Hacker News new | ask | show | jobs
Ask HN: Why did Microsoft not use HTML instead of .doc as Word doc format?
6 points by bluecat22 2807 days ago
If one were to write a word processor in 2018 from scratch, should they use HTML as the document format over .doc or anything else? Considering each browser is a free document viewer? In other words, are there any big technical differences which make .doc better than HTML as a document format or vice versa?
8 comments

Because when you design something, you design for different priorities, implicit or explicit.

.doc was supported / co-existed with .rtf and .txt at the beginning of Word.

Designing for interoperability, .txt and .rtf were good enough. Mac as the other major OS had an MS Office suite. Interoperability/importing WordPerfect was important.

Designing for backwards compatibility was a necessary for Microsoft supporting different OSs and legacy personal and business.

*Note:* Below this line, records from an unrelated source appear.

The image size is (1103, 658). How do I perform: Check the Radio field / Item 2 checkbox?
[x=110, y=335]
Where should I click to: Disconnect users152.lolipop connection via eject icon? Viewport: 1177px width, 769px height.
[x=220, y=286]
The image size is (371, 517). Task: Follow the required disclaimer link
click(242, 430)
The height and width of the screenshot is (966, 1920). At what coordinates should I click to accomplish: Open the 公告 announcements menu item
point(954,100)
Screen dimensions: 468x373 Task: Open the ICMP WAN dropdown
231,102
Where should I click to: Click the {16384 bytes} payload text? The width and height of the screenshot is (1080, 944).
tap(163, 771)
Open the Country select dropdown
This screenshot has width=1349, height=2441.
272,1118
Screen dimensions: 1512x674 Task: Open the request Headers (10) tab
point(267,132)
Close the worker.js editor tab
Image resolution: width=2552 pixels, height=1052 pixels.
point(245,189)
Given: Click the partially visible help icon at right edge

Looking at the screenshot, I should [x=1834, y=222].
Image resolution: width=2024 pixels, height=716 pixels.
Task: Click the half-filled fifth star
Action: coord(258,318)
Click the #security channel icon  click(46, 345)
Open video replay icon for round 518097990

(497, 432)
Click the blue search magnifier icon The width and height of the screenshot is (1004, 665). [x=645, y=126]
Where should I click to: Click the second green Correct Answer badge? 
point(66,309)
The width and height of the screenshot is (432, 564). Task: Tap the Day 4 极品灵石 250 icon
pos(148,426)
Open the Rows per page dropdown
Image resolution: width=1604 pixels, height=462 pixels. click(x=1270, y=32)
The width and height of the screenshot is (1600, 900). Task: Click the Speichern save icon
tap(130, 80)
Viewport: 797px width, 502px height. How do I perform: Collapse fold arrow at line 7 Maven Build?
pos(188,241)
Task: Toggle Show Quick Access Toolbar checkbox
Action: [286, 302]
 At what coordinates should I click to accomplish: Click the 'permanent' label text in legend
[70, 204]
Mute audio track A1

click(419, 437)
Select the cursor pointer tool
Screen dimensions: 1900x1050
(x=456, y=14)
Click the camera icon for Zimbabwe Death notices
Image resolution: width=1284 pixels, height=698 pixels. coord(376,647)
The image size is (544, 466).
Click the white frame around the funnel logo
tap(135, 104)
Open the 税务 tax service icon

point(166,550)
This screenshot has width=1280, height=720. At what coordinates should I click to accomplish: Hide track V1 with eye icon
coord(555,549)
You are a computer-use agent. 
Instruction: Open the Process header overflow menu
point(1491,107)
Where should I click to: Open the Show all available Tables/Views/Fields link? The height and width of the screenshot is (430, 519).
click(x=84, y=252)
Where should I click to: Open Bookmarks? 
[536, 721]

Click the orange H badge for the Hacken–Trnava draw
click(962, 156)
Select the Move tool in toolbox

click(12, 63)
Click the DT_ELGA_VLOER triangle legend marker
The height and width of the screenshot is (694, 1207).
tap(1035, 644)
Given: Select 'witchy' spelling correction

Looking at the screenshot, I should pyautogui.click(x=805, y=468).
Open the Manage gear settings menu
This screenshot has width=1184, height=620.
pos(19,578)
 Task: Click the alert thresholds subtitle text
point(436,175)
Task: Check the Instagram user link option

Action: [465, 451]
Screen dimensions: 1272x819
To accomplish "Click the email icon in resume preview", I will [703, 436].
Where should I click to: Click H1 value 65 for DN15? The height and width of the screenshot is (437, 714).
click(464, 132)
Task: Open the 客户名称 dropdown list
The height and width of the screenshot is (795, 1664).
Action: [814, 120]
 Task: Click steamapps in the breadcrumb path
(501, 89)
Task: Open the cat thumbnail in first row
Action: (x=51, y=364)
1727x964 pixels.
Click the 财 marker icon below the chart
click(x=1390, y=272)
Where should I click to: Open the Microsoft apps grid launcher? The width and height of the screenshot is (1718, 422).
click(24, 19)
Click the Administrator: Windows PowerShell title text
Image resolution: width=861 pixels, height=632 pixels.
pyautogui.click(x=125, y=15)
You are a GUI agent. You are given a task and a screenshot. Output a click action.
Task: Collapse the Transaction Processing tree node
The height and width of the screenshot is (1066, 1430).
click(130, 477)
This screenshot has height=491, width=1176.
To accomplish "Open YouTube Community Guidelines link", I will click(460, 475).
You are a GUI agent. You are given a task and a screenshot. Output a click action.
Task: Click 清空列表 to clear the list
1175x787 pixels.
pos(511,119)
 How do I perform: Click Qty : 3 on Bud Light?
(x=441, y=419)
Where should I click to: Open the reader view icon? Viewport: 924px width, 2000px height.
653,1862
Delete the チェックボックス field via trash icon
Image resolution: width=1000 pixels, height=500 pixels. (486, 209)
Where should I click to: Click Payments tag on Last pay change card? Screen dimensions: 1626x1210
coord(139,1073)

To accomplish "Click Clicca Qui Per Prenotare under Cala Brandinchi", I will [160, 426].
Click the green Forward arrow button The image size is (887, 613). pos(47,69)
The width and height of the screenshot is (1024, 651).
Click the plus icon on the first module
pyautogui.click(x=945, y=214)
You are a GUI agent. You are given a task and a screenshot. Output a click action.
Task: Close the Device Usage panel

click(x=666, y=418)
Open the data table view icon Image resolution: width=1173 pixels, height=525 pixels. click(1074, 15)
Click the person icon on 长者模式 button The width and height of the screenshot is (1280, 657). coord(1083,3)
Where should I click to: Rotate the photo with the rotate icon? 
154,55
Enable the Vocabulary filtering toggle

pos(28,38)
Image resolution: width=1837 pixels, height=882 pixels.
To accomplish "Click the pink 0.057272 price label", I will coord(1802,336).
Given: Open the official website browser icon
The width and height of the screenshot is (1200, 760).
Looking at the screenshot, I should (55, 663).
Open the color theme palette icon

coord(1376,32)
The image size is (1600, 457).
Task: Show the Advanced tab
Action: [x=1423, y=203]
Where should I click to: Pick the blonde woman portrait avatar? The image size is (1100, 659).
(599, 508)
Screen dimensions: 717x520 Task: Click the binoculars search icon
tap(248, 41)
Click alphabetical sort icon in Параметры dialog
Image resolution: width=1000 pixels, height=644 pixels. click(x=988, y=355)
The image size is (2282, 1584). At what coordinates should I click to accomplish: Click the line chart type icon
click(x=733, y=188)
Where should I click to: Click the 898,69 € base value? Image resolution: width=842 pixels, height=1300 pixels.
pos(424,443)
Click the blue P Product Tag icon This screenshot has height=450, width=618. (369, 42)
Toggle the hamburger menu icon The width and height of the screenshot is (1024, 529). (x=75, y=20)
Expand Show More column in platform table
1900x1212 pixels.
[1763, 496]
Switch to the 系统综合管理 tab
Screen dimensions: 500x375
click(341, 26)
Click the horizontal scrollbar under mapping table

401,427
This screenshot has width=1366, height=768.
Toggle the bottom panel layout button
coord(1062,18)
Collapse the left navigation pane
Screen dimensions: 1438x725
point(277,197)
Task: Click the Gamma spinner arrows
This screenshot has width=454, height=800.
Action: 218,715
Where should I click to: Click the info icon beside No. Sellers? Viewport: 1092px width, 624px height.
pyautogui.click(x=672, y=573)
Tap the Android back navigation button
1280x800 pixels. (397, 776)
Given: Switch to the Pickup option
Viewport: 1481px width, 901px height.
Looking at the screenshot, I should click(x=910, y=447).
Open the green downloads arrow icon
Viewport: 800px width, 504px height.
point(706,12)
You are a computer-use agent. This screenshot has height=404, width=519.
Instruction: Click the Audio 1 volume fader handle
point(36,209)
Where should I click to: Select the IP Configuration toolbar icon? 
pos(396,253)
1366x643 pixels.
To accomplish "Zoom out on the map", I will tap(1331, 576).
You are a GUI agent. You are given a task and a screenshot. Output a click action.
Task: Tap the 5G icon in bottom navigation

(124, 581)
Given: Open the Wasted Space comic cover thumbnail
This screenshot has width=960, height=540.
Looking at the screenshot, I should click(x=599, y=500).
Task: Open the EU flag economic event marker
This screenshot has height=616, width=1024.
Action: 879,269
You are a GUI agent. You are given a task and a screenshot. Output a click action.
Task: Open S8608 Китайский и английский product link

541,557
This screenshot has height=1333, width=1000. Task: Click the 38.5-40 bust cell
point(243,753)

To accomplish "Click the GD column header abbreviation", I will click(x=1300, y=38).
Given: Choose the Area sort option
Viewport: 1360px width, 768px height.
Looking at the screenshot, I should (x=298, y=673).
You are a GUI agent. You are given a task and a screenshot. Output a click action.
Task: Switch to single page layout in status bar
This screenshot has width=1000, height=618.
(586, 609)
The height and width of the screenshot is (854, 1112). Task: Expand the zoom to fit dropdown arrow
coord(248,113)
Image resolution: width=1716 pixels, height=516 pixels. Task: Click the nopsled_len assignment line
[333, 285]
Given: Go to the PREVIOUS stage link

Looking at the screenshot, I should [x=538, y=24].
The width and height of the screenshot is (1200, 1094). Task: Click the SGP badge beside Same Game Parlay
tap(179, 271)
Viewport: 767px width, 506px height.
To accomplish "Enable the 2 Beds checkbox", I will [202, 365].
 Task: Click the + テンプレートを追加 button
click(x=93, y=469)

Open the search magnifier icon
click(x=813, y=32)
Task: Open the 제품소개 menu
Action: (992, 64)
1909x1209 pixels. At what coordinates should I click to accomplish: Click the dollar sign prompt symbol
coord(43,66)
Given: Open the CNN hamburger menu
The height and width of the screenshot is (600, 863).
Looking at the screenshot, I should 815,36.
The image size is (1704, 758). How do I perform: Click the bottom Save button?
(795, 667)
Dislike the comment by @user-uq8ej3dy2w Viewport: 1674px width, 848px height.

Designing for file size was very important. Most people that use Word don't use styles, so your HTML will be filled with inline CSS (and that didn't exist at the time), and filesize would definitely be impacted.

Designing for the page was important. Word was about printed / print-like documents. HTML struggles to do today what Word and other word processors have done for decades and continue to iterate on.

Designing for user experience really catapulted Word above competition. I used and liked WordPerfect but it was a blue screen DOS application. When I saw Word, I had WYSIWYG! And I had copy-paste. There was a time when copy-paste was a new thing for many users not in the *NIX/OS2/Amiga/Atari/BoOS world. (A year later I discovered Unix, and that's key also: design for discoverable features and platforms.)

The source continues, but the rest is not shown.